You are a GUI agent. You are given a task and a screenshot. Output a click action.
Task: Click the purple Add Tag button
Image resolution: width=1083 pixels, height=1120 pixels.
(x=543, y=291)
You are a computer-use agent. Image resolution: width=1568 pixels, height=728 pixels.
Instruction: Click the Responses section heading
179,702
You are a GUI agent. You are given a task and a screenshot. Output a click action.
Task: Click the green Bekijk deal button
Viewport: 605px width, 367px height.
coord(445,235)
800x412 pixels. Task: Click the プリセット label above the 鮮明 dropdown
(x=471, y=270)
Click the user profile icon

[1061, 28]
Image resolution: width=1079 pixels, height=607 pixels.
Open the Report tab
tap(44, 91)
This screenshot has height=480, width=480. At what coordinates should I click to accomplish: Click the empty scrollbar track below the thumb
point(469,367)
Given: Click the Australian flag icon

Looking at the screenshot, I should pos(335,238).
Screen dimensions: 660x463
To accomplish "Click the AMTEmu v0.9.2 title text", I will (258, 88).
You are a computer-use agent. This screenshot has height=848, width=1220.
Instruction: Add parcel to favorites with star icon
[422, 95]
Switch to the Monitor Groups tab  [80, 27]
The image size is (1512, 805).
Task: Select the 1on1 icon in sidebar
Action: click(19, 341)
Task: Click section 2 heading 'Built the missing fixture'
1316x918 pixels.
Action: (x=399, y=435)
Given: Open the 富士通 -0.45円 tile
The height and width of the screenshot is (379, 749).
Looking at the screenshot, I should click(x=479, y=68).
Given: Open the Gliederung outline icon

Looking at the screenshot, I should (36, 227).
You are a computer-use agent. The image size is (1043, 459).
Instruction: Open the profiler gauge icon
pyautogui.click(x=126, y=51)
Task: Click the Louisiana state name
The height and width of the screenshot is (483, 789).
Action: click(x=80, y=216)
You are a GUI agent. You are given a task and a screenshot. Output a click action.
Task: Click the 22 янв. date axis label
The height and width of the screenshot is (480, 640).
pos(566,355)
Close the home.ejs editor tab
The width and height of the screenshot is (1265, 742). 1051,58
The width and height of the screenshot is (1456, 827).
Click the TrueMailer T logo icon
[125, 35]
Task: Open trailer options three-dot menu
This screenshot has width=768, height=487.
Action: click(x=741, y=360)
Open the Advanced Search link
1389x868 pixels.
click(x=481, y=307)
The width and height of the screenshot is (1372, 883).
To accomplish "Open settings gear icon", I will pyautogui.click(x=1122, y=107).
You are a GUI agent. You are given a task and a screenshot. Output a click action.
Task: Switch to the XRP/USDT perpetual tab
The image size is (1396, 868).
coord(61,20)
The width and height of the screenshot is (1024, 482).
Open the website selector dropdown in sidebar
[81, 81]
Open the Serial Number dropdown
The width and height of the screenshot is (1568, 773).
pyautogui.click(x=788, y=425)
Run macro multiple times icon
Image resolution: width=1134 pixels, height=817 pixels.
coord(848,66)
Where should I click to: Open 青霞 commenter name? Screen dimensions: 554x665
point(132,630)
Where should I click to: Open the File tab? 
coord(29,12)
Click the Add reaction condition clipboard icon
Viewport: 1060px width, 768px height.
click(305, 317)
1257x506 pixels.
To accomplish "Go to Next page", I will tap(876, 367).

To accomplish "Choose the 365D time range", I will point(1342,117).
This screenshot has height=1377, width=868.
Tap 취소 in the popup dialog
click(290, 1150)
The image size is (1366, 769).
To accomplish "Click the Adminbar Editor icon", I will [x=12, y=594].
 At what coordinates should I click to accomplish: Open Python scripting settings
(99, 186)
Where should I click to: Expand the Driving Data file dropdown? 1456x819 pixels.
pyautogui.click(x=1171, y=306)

————

- Task objective: Put every line of the items above into a JSON list of strings, one string per line, and leave out blank lines.

- Result:
[
  "You are a GUI agent. You are given a task and a screenshot. Output a click action.",
  "Task: Click the purple Add Tag button",
  "Image resolution: width=1083 pixels, height=1120 pixels.",
  "(x=543, y=291)",
  "You are a computer-use agent. Image resolution: width=1568 pixels, height=728 pixels.",
  "Instruction: Click the Responses section heading",
  "179,702",
  "You are a GUI agent. You are given a task and a screenshot. Output a click action.",
  "Task: Click the green Bekijk deal button",
  "Viewport: 605px width, 367px height.",
  "coord(445,235)",
  "800x412 pixels. Task: Click the プリセット label above the 鮮明 dropdown",
  "(x=471, y=270)",
  "Click the user profile icon",
  "[1061, 28]",
  "Image resolution: width=1079 pixels, height=607 pixels.",
  "Open the Report tab",
  "tap(44, 91)",
  "This screenshot has height=480, width=480. At what coordinates should I click to accomplish: Click the empty scrollbar track below the thumb",
  "point(469,367)",
  "Given: Click the Australian flag icon",
  "Looking at the screenshot, I should pos(335,238).",
  "Screen dimensions: 660x463",
  "To accomplish \"Click the AMTEmu v0.9.2 title text\", I will (258, 88).",
  "You are a computer-use agent. This screenshot has height=848, width=1220.",
  "Instruction: Add parcel to favorites with star icon",
  "[422, 95]",
  "Switch to the Monitor Groups tab  [80, 27]",
  "The image size is (1512, 805).",
  "Task: Select the 1on1 icon in sidebar",
  "Action: click(19, 341)",
  "Task: Click section 2 heading 'Built the missing fixture'",
  "1316x918 pixels.",
  "Action: (x=399, y=435)",
  "Given: Open the 富士通 -0.45円 tile",
  "The height and width of the screenshot is (379, 749).",
  "Looking at the screenshot, I should click(x=479, y=68).",
  "Given: Open the Gliederung outline icon",
  "Looking at the screenshot, I should (36, 227).",
  "You are a computer-use agent. The image size is (1043, 459).",
  "Instruction: Open the profiler gauge icon",
  "pyautogui.click(x=126, y=51)",
  "Task: Click the Louisiana state name",
  "The height and width of the screenshot is (483, 789).",
  "Action: click(x=80, y=216)",
  "You are a GUI agent. You are given a task and a screenshot. Output a click action.",
  "Task: Click the 22 янв. date axis label",
  "The height and width of the screenshot is (480, 640).",
  "pos(566,355)",
  "Close the home.ejs editor tab",
  "The width and height of the screenshot is (1265, 742). 1051,58",
  "The width and height of the screenshot is (1456, 827).",
  "Click the TrueMailer T logo icon",
  "[125, 35]",
  "Task: Open trailer options three-dot menu",
  "This screenshot has width=768, height=487.",
  "Action: click(x=741, y=360)",
  "Open the Advanced Search link",
  "1389x868 pixels.",
  "click(x=481, y=307)",
  "The width and height of the screenshot is (1372, 883).",
  "To accomplish \"Open settings gear icon\", I will pyautogui.click(x=1122, y=107).",
  "You are a GUI agent. You are given a task and a screenshot. Output a click action.",
  "Task: Switch to the XRP/USDT perpetual tab",
  "The image size is (1396, 868).",
  "coord(61,20)",
  "The width and height of the screenshot is (1024, 482).",
  "Open the website selector dropdown in sidebar",
  "[81, 81]",
  "Open the Serial Number dropdown",
  "The width and height of the screenshot is (1568, 773).",
  "pyautogui.click(x=788, y=425)",
  "Run macro multiple times icon",
  "Image resolution: width=1134 pixels, height=817 pixels.",
  "coord(848,66)",
  "Where should I click to: Open 青霞 commenter name? Screen dimensions: 554x665",
  "point(132,630)",
  "Where should I click to: Open the File tab? ",
  "coord(29,12)",
  "Click the Add reaction condition clipboard icon",
  "Viewport: 1060px width, 768px height.",
  "click(305, 317)",
  "1257x506 pixels.",
  "To accomplish \"Go to Next page\", I will tap(876, 367).",
  "To accomplish \"Choose the 365D time range\", I will point(1342,117).",
  "This screenshot has height=1377, width=868.",
  "Tap 취소 in the popup dialog",
  "click(290, 1150)",
  "The image size is (1366, 769).",
  "To accomplish \"Click the Adminbar Editor icon\", I will [x=12, y=594].",
  " At what coordinates should I click to accomplish: Open Python scripting settings",
  "(99, 186)",
  "Where should I click to: Expand the Driving Data file dropdown? 1456x819 pixels.",
  "pyautogui.click(x=1171, y=306)"
]